Compared to the year before, the amount of loans made to the private sector in September shrank by 1.3 percent, with loans to corporations shrinking at double the rate in that month compared to August.
It is hard to overstate just how bad these numbers are. The euro zone economy relies heavily on bank loans, but its banking system is both unwilling and largely unable to provide finance.
Even if financing were cheap and easy, businesses have little motivation to take it up.

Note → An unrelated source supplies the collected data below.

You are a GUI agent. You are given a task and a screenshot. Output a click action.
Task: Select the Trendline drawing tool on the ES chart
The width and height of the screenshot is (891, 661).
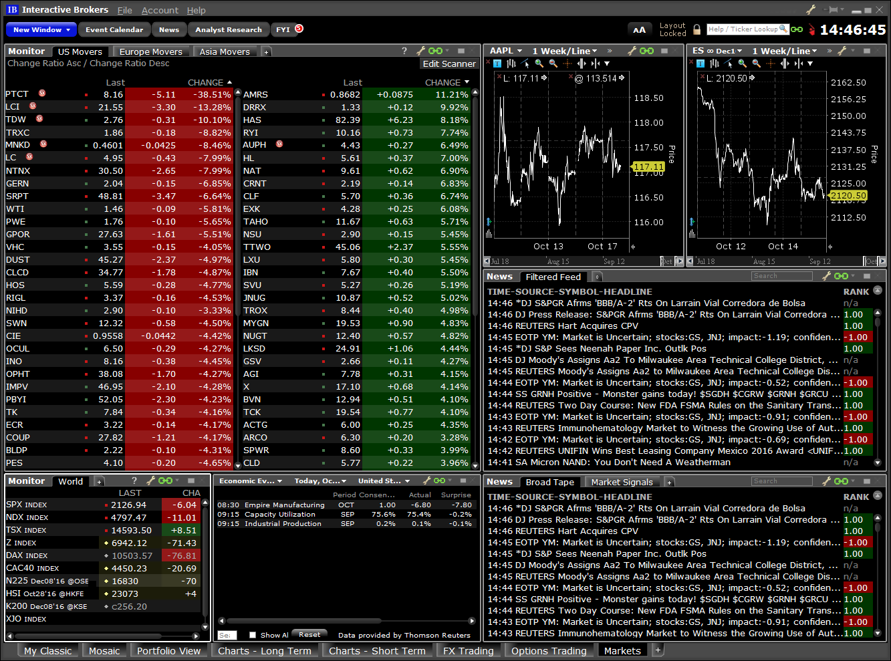(726, 63)
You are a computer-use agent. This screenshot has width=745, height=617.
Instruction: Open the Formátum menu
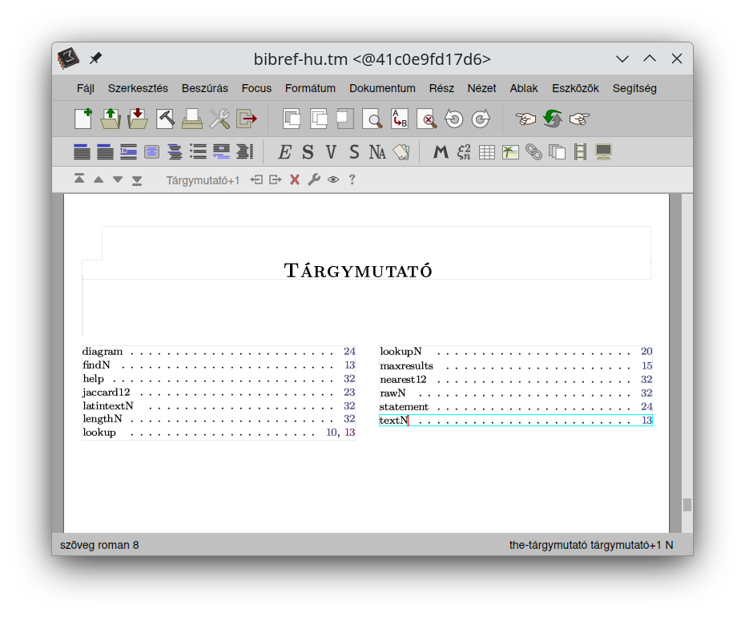[x=310, y=88]
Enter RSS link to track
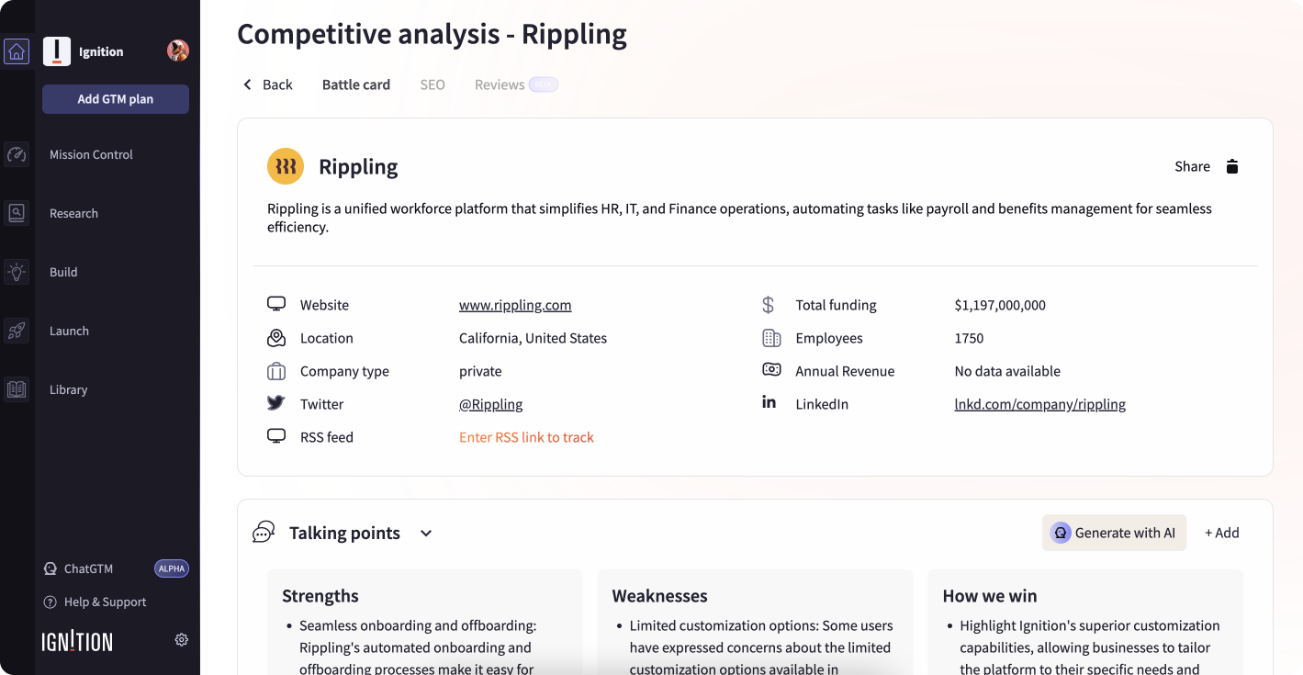The width and height of the screenshot is (1303, 675). coord(526,437)
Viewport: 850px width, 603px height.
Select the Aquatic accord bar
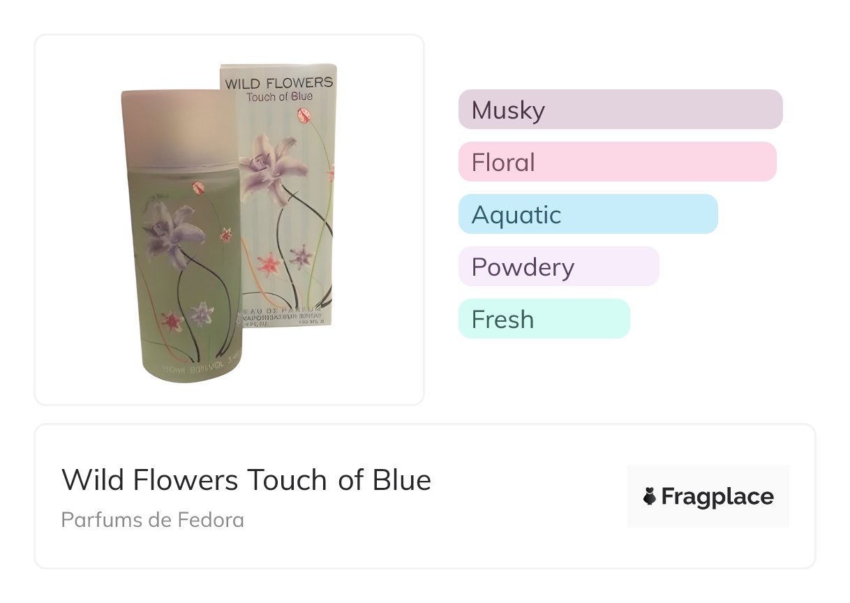click(x=588, y=214)
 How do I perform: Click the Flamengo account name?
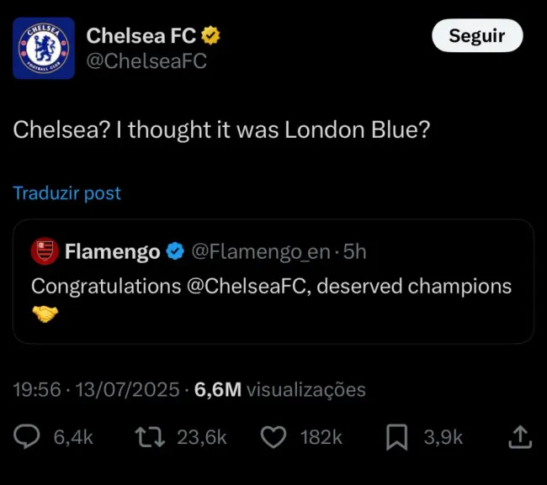tap(112, 250)
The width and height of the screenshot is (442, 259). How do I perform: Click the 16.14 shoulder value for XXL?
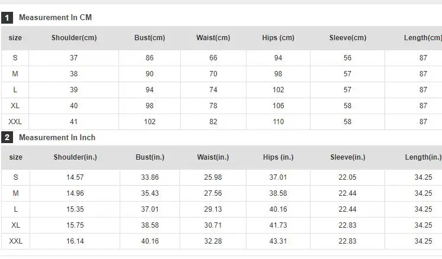[75, 241]
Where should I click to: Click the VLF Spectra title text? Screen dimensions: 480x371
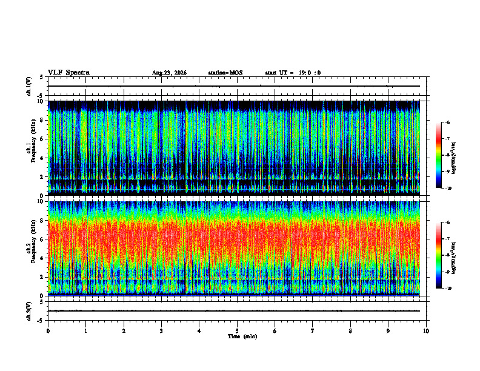pyautogui.click(x=68, y=73)
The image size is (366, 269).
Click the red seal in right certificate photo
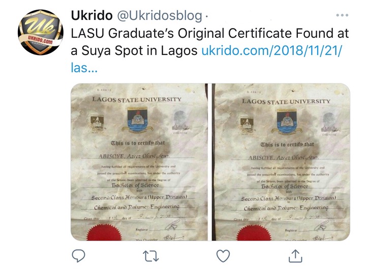coord(254,233)
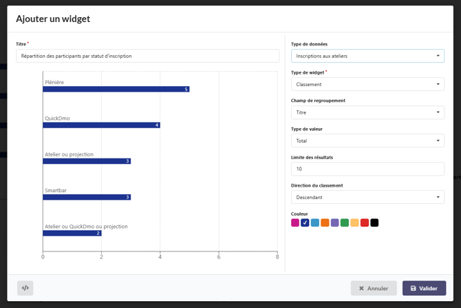Pick the light yellow-orange color swatch

[355, 223]
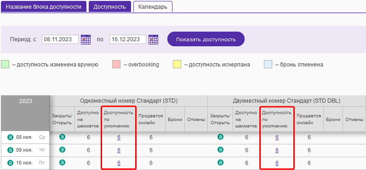The image size is (366, 170).
Task: Click the Показать доступность button
Action: point(206,39)
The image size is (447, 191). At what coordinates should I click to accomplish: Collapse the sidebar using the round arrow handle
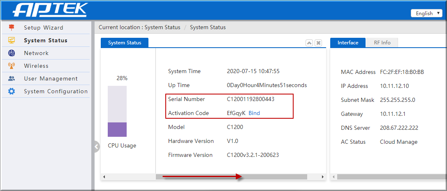click(x=97, y=147)
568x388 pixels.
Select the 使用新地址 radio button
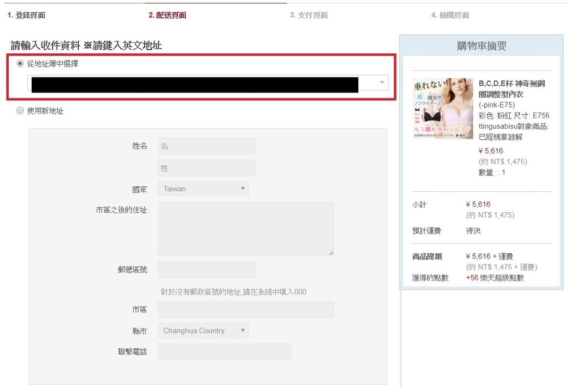coord(21,111)
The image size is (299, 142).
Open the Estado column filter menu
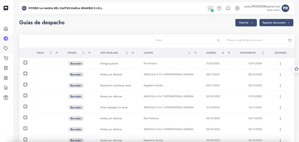(89, 53)
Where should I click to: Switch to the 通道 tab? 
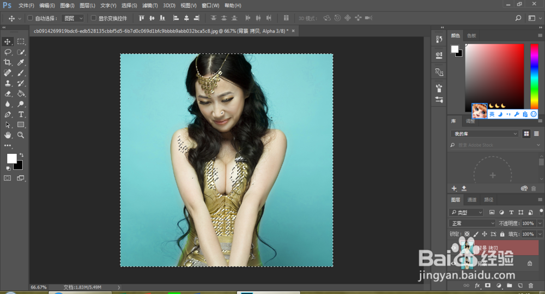472,200
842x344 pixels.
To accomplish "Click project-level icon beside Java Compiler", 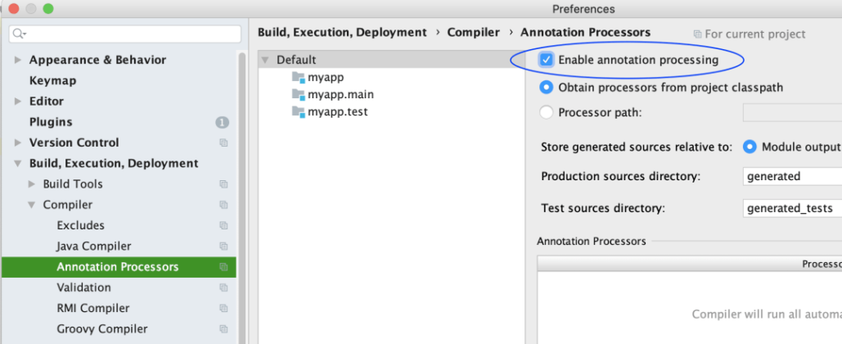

In pledging in late July to provide whatever was needed to support the euro, ECB chief Mario Draghi vastly reduced the risk of break-up, but didn’t do enough, in reality, to improve conditions on the ground. In actuality, Draghi’s pledge helped to underwrite a sharp rise in the value of the euro, the last thing the economy of the currency zone needs. Even after recent falls, the euro is still about 6.5 percent stronger against the dollar than its July lows. Further falls would be welcome, but the ECB may prove reluctant to jawbone its currency lower, fearing that it looks weak and overly pliant in the process.
The problem for the ECB is that, having stepped rather far out on a limb in supporting the euro project, it could easily find itself waiting too long for institutional solutions to fast-moving economic deterioration. Just this week we will have two key votes in Greece on austerity measures, and it is already manifest that Greece will need some combination of extra time, money and reduced debt. At the same time, the central bank faces questions, most recently raised in German media, over how rigorously it is applying its own rules over collateral presented to it by Spanish banks for loans. All of this may make it difficult for the ECB to feel it can safely take extra steps to support growth.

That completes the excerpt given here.